- ICH GCP
- US Clinical Trials Registry
- Clinical Trial NCT00549406
Visual Training Program to Improve Balance and Prevent Falls in Older Adults
Visual Processing and Postural Reactions: Development and Pilot Testing of a "Visual Training" Program to Improve Balance Control and Prevent Falls in Older Adults
Study Overview
Status
Conditions
Detailed Description
Balance reactions that involve rapidly stepping or reaching to grasp a handrail or other objects for support play a crucial role in preventing us from falling when we lose our balance. However, to recover balance successfully, the central nervous system has to be able to control the stepping or grasping movement to deal with "environmental constraints" (i.e. objects and architectural features that can obstruct stepping or serve as handholds to grasp), and hence must somehow monitor the location of potential constraints as we move about in our daily lives. The need to monitor these environmental features suggests a critical role for visual attention, gaze control, and spatial memory, all of which are known to decline with aging. Although no studies have examined the effects on balance control, it is known that such deficits can impair other motor behaviors such as driving and can be successfully countered using a computer-based "visual training" intervention designed to improve the ability to rapidly extract information from the peripheral visual field (the so-called "Useful Field of View", or UFOV).
The proposed research will use an analogous approach to improve balance control.
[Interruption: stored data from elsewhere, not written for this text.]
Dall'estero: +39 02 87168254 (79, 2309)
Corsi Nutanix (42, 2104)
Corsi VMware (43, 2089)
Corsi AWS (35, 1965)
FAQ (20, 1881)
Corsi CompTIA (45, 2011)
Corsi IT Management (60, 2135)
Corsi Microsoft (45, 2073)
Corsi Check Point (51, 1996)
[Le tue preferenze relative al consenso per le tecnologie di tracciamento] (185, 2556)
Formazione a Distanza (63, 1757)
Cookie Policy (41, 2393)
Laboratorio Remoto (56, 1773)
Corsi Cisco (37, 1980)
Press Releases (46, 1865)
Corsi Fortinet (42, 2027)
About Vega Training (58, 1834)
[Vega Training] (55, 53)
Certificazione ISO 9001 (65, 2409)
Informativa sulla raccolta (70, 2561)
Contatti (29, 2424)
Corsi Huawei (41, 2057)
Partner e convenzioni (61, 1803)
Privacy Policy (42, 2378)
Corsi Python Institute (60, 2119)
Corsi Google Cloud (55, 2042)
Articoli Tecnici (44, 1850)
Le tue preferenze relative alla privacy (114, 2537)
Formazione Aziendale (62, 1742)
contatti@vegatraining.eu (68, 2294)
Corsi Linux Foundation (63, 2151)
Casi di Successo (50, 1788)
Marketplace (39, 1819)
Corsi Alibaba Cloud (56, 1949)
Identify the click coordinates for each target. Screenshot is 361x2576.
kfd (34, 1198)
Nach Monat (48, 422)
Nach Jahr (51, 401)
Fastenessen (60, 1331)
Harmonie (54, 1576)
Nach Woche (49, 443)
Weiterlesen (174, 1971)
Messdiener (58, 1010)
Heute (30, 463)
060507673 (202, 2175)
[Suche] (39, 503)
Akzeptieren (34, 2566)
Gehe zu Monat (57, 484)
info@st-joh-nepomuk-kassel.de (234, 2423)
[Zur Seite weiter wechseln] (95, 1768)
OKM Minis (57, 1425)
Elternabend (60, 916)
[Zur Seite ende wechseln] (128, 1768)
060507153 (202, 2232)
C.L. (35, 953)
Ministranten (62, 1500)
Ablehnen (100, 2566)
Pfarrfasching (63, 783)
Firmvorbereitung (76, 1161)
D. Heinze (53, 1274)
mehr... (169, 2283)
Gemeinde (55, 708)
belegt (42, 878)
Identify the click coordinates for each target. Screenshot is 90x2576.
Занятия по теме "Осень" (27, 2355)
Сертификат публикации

Specifically, we will test whether: 1) the UFOV® computer-based visual-training program or a commercially available video game leads to improved ability to use peripheral vision to monitor changes in the spatial features of the surrounding environment, and 2) whether such changes in visual processing are associated with improved ability to rapidly reach and grasp a handrail for support, in response to a sudden unpredictable balance perturbation. Older adults with documented deficits in UFOV scores will be randomly assigned to either the visual training (UFOV or video game) or a control group. Each training group will undergo two one-hour sessions per week, for five consecutive weeks. Neither group will be given any information as to which training method is expected to be more beneficial.
Participants in the experimental group will complete either the computerized UFOV® speed-of-processing intervention or the video game training intervention. This UFOV intervention focuses on the ability to quickly identify and locate visual targets presented (for brief time intervals) in the central and peripheral visual fields. The training challenges the participant to identify the target(s) in the briefest display duration possible, within increasingly difficult task conditions. Difficulty of the training task is increased by making it more difficult to identify the central target, decreasing the duration of target presentation time, increasing the number of tasks to complete simultaneously, adding distracters, and increasing the eccentricity (visual angle) of the peripheral targets.
Participants in the video game training group will participate in game play sessions using a cartoon-based action video game with increasing levels of challenge and difficulty.
Participants in the control group will complete timed computerized word puzzles during the training sessions. This cognitive task involves levels of social interaction and computer use similar to the experimental group, but is not expected to yield improvements in ability to rapidly process peripheral visuospatial information.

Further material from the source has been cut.